§ Data extract
::::::::
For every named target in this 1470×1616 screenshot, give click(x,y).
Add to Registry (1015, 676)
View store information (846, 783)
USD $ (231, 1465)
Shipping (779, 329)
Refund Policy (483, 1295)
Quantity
::::::::
§ Problem description
Set down the lines from the one with "View store information (846, 783)" through the end of the data above. Keep each exactly as written and add no other line.

§ Response to the task
View store information (846, 783)
USD $ (231, 1465)
Shipping (779, 329)
Refund Policy (483, 1295)
Quantity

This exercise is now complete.